** Extracted records **
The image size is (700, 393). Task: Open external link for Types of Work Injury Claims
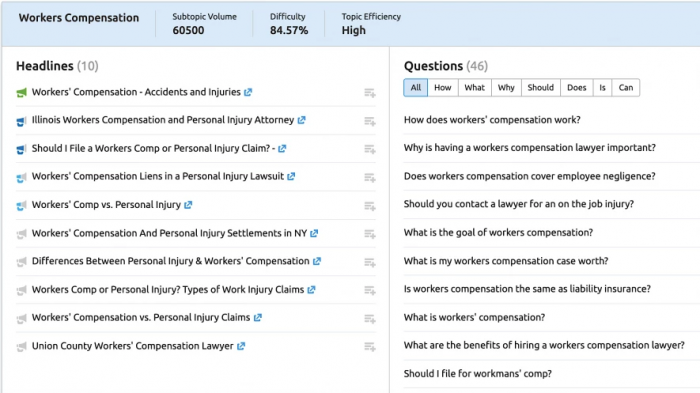(x=311, y=289)
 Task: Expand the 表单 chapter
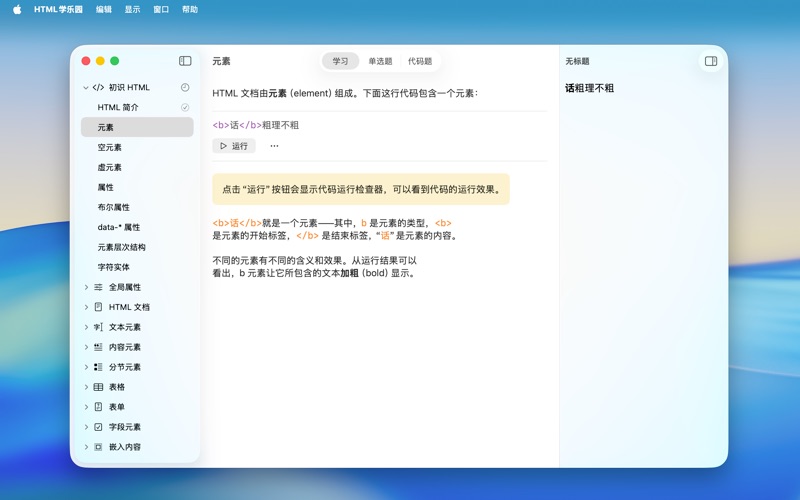[86, 407]
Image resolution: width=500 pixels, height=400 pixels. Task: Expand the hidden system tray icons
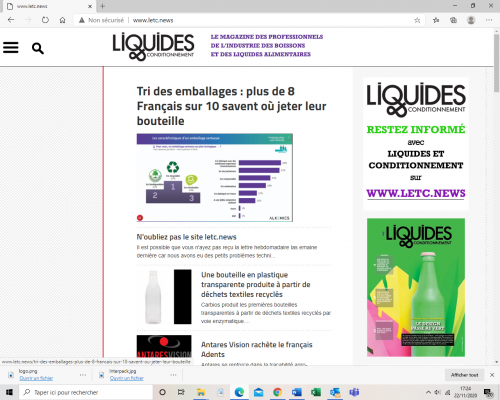428,392
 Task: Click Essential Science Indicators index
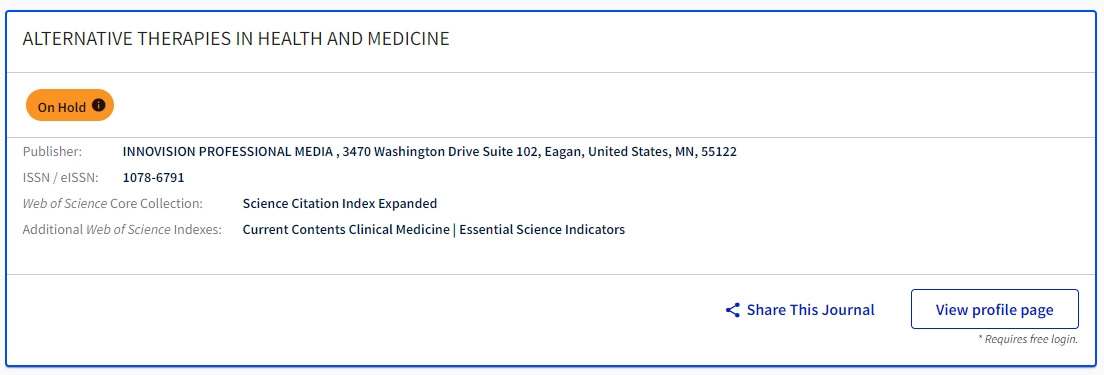541,229
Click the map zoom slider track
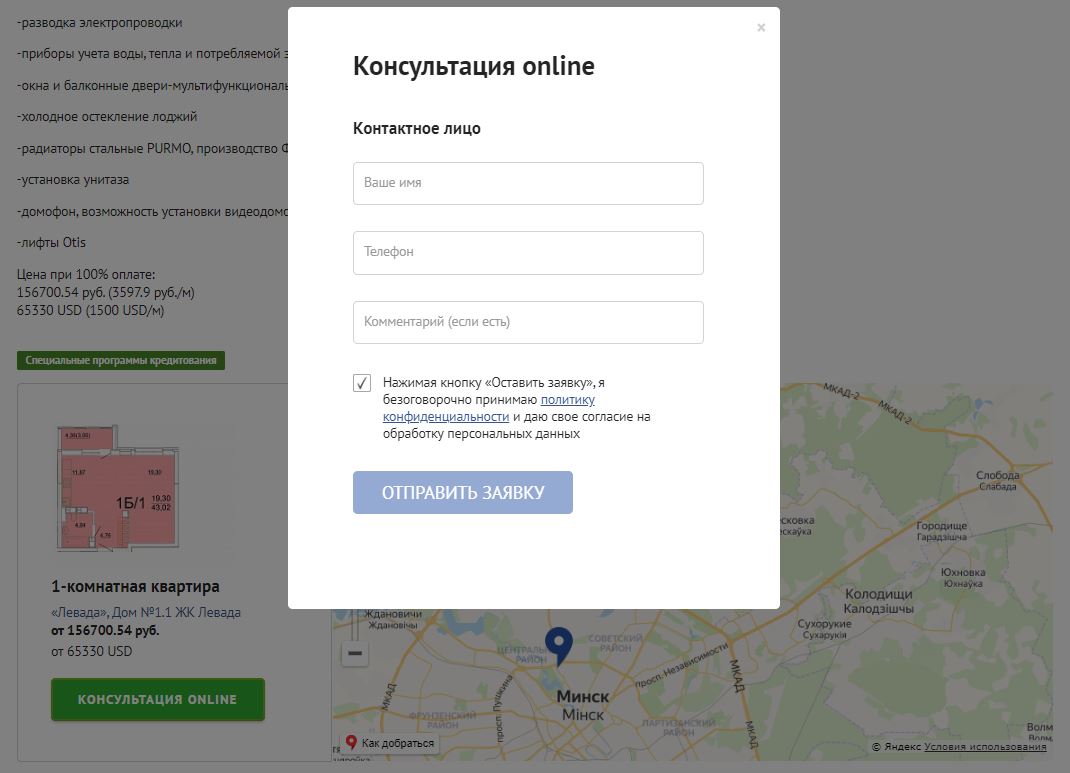Viewport: 1070px width, 773px height. (355, 625)
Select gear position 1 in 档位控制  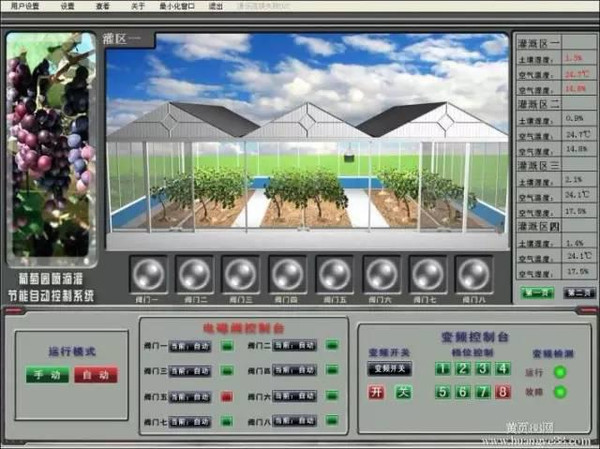click(442, 368)
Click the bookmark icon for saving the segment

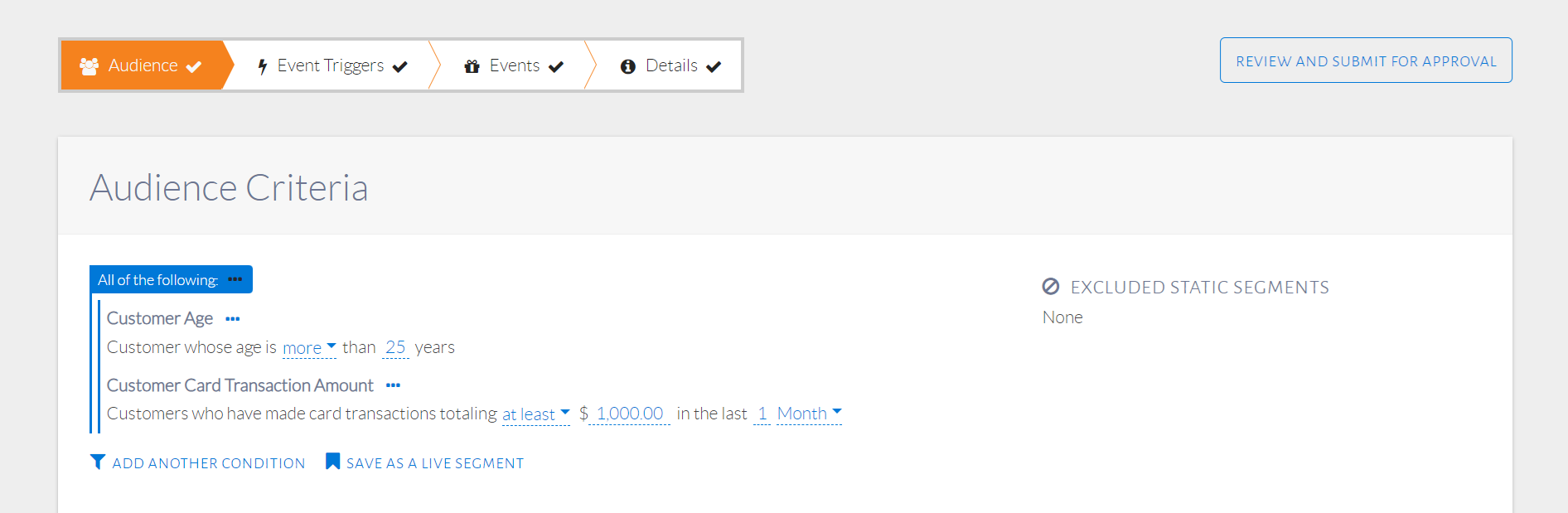[332, 462]
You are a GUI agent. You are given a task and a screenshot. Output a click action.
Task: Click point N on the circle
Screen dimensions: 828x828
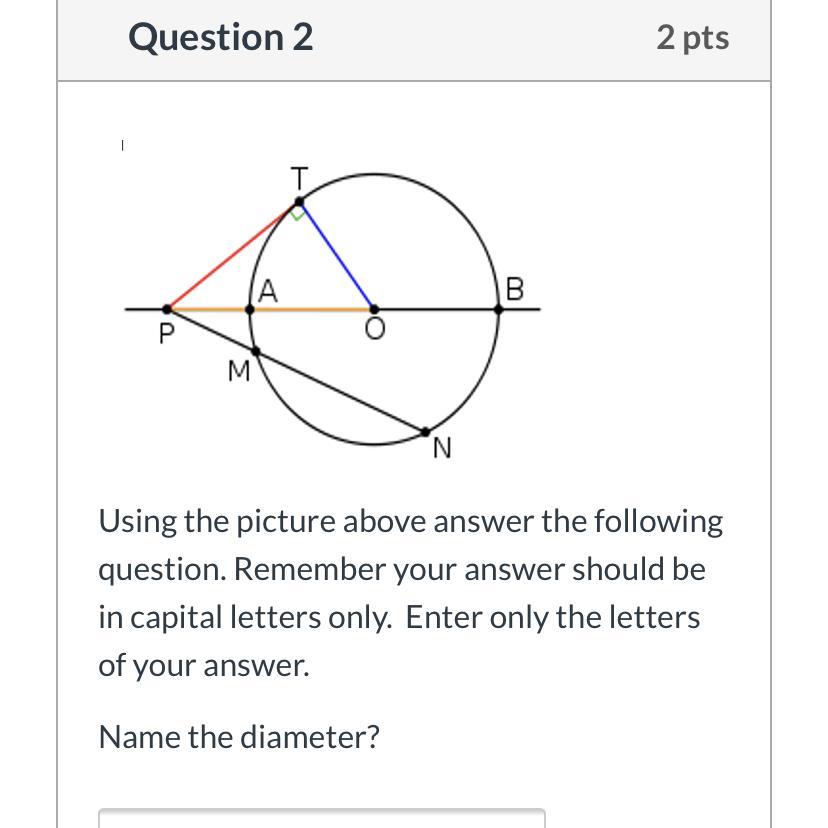tap(426, 432)
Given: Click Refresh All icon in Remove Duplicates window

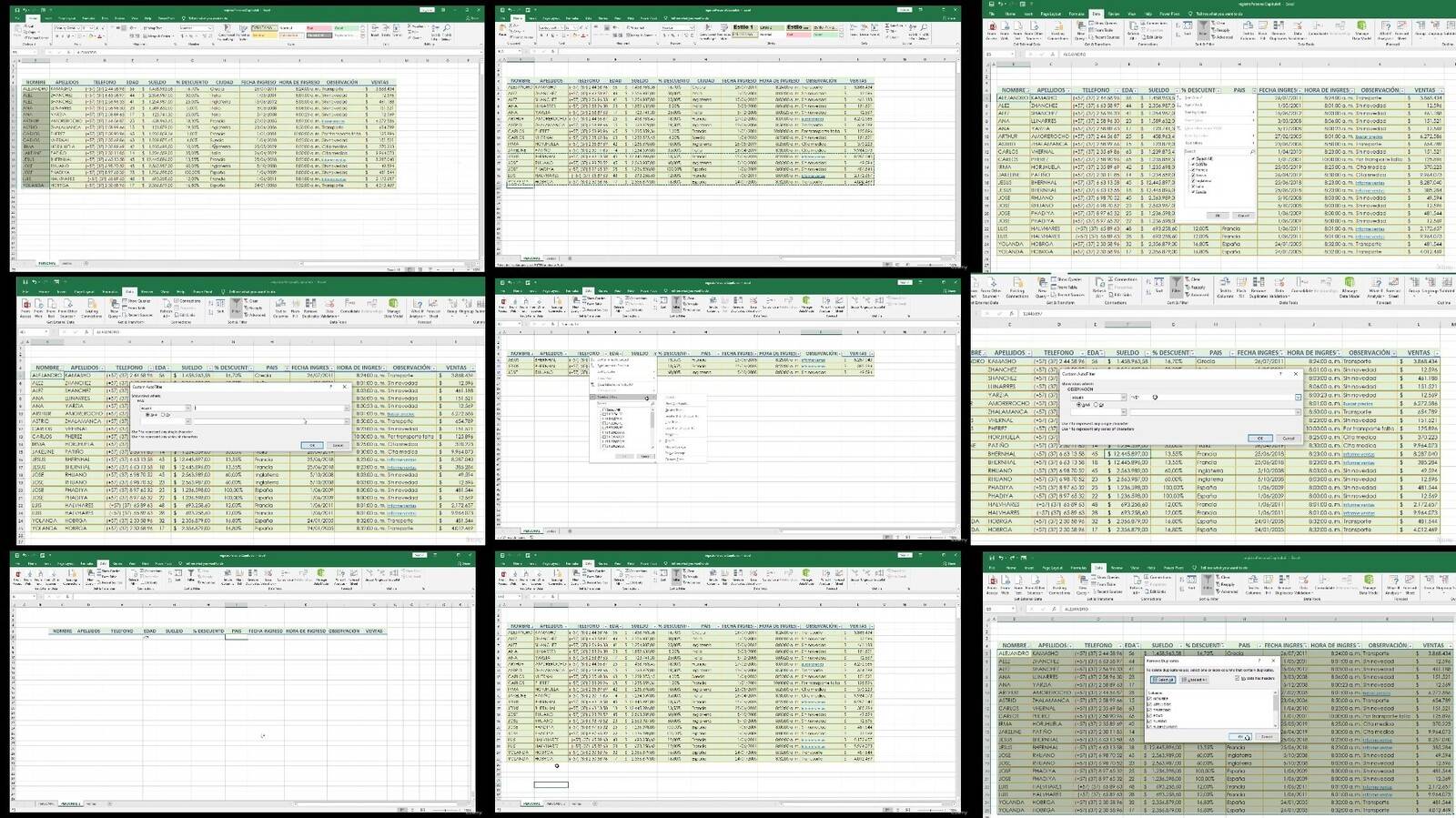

** Your task **
Reproduce the material above word for word. Begin at the line that has "Click the bookmark" and continue through the end of the material, leaving out the pictures.

** Exercise output **
Click the bookmark icon for saving the segment

[332, 462]
You are a GUI agent. You are given a task and a screenshot. Output a click action.
Task: Click point N on the circle
Screen dimensions: 828x828
tap(426, 432)
Given: Click Refresh All icon in Remove Duplicates window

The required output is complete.